Met Police hiring hundreds more PCSOs in massive recruitment drive

The Met Police hopes to recruit hundreds of additional PCSOs to help tackle neighborhood crime (PA Archive)

The Met Police hopes to recruit hundreds of additional PCSOs to help tackle neighborhood crime (PA Archive)

The Met is hiring hundreds of new Police Community Support Officers in a bid to “step back into community policing” and rebuild public trust in the scandal-hit force.

The massive recruitment drive launched on Tuesday will see an extra 500 PCSOs join the Met this year and a further 1,100 hired by mid-2025 – increasing the total number of PCSOs in the capital by 40 per cent initially, and eventually by more than 130 per cent.
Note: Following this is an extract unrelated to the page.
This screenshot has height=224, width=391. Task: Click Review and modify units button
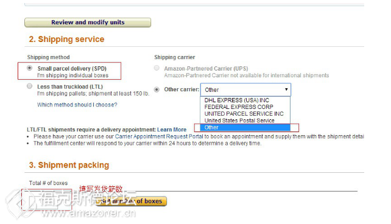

The Met currently has around 1,200 PCSOs.

It comes as commissioner Sir Mark Rowley attempts to overhaul the Met following a series of high-profile scandals, including the murder of Sarah Everard by serving officer Wayne Couzens, and PC David Carrick’s admission of a horrific campaign of rape and abuse against women throughout his policing career.

A damning report by Dame Louise Casey, commissioned in the wake of Sarah Everard’s murder, in March laid bare a series of failings at the country’s largest force, which it found to be “institutionally racist, misogynistic and homophobic”. Meanwhile, more than half of Londoners say they don’t trust the Met.
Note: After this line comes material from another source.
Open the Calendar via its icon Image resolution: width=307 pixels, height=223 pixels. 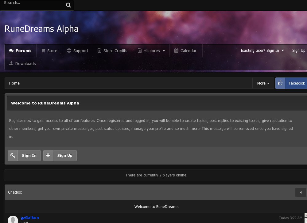(x=177, y=51)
The new PCSOs are set to cost Londoners £29.3m, paid for by City Hall which this year hiked the Mayor of London’s share of council tax bills by 9.7 per cent – the biggest rise in two decades – to fund the initiative.

Mayor of London Sadiq Khan said: “I am determined to keep building on the progress we are making in London – where violence and knife crime is falling – bucking the national trend.

“The 500 new Police Community Support Officers I am funding will play a big role in further reducing crime, rebuilding community relations and public trust in the police and supporting the Commissioner’s Turnaround Plan for the Met.

“Being a PCSO is a unique and rewarding role at the heart of the work to make communities safer.

“I encourage Londoners from all backgrounds to apply and be part of the change we all want to see in our police, as we continue to work together to build a safer London for all.”

New PCSOs will start on an annual salary of around £30,200, with benefits including a civil service pension, free bus travel, and 28 days paid leave that rises to 33 days after five years of service.

PCSOs support the work of police officers. New recruits will begin with six weeks of learning skills such as patrolling, gathering and handling evidence, managing crime scenes, and emergency life support.

Commander Dr Alison Heydari, Front Line Policing Command, said: “Community policing is our foundation and this is a very critical time to join us as a PCSO to work alongside police officers and volunteers, and really make a difference in local neighborhoods and to the lives of local people.

“The Met is firmly stepping back into community policing where we will rebuild those bonds of trust and partnership with communities, so we are working together to tackle the issues Londoners tell us they want to deal with.”